● **RECORDS SHOWN**
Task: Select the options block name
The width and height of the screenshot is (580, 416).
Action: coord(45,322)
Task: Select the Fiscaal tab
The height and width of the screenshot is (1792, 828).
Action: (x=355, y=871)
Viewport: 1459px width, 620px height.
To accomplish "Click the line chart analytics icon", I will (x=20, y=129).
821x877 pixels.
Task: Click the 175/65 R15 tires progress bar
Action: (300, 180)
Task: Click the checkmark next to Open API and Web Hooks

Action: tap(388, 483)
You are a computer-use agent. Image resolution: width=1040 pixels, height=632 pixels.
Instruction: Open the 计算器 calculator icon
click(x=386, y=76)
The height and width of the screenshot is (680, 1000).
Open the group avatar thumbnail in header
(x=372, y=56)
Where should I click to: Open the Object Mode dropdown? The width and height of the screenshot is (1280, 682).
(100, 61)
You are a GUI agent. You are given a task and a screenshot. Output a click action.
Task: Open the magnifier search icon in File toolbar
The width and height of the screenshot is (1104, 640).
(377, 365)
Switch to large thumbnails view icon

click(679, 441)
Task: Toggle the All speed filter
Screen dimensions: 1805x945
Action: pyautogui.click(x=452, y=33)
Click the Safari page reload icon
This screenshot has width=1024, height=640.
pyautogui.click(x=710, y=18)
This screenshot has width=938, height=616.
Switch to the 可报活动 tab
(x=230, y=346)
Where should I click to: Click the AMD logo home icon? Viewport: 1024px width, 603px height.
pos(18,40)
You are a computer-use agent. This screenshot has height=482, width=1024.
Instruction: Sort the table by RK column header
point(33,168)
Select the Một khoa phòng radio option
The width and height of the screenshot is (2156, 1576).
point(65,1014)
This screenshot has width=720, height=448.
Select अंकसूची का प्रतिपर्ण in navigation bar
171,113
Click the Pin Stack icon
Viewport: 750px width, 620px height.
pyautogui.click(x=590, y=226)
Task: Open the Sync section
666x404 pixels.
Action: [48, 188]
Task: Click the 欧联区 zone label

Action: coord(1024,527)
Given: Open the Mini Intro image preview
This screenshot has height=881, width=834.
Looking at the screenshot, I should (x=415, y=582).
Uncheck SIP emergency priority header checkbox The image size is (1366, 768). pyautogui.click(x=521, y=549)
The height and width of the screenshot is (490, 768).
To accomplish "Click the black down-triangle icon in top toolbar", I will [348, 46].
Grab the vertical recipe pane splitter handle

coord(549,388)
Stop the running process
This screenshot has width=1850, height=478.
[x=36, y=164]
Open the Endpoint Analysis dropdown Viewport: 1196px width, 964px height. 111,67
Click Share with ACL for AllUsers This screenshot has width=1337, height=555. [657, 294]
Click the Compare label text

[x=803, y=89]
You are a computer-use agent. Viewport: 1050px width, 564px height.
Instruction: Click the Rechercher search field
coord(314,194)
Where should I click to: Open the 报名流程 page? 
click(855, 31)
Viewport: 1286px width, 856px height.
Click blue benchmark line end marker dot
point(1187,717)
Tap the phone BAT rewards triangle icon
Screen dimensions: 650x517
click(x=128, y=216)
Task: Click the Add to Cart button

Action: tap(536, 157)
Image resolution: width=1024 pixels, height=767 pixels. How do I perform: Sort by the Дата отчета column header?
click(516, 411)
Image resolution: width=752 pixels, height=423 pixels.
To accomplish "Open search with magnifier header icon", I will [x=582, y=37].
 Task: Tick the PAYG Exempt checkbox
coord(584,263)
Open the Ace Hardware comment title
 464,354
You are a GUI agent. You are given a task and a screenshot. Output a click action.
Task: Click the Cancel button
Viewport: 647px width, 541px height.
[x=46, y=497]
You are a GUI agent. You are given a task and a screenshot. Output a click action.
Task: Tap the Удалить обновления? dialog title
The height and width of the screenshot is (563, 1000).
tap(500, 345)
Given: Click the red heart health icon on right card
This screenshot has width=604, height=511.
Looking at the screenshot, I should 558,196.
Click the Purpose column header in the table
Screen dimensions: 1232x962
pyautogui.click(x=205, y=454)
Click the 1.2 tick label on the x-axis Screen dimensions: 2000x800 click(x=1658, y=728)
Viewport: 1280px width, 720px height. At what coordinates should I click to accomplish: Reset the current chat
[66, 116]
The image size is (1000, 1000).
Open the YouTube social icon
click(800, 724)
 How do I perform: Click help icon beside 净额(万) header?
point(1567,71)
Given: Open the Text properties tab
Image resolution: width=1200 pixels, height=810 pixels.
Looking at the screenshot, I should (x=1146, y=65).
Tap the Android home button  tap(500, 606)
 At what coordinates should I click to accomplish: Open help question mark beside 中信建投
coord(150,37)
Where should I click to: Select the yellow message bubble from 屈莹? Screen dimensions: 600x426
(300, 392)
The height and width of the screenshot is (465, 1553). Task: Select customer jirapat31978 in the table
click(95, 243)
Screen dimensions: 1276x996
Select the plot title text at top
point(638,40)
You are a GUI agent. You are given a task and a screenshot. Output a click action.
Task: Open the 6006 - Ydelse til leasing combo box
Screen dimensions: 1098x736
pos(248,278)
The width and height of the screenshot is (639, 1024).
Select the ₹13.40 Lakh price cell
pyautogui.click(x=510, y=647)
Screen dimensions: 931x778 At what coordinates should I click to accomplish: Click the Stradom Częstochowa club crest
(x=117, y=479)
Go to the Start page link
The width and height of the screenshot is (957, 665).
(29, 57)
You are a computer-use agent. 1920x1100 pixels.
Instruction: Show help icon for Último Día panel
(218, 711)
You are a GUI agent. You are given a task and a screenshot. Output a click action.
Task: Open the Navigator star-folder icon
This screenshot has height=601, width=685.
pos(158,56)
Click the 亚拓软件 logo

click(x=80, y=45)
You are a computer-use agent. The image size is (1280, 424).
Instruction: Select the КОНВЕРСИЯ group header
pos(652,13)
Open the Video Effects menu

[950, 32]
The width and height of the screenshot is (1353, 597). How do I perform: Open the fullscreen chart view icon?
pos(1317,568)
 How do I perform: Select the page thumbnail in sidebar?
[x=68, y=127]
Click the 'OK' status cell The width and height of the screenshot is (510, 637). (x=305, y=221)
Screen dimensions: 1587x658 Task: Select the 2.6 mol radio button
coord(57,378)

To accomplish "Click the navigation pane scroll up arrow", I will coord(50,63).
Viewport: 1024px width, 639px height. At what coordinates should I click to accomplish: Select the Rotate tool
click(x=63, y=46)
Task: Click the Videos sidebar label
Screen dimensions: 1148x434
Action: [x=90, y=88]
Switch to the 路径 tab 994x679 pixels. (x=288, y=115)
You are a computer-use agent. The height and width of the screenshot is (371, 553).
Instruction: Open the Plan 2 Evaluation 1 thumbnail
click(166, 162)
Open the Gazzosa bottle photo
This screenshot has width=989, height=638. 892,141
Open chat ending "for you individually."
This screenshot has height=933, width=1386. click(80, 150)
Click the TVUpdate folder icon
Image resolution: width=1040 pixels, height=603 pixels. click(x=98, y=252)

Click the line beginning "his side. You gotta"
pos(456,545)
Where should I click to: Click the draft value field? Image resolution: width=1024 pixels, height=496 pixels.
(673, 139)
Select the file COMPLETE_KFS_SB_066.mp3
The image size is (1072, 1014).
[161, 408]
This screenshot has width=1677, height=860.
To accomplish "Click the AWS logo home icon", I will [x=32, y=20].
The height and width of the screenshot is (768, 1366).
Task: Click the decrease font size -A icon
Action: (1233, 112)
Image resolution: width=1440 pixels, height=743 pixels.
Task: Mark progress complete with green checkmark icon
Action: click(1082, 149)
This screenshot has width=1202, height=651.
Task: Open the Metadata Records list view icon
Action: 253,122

● **EXERCISE INSTRUCTIONS**
Starting at the line that contains "Open the Endpoint" and stopping after the line that contains "Viewport: 1286px width, 856px height.", write out every line exactly as it appears above, and no other line.

● **SOLUTION TO THIS PROBLEM**
Open the Endpoint Analysis dropdown Viewport: 1196px width, 964px height. 111,67
Click Share with ACL for AllUsers This screenshot has width=1337, height=555. [657, 294]
Click the Compare label text

[x=803, y=89]
You are a computer-use agent. Viewport: 1050px width, 564px height.
Instruction: Click the Rechercher search field
coord(314,194)
Where should I click to: Open the 报名流程 page? 
click(855, 31)
Viewport: 1286px width, 856px height.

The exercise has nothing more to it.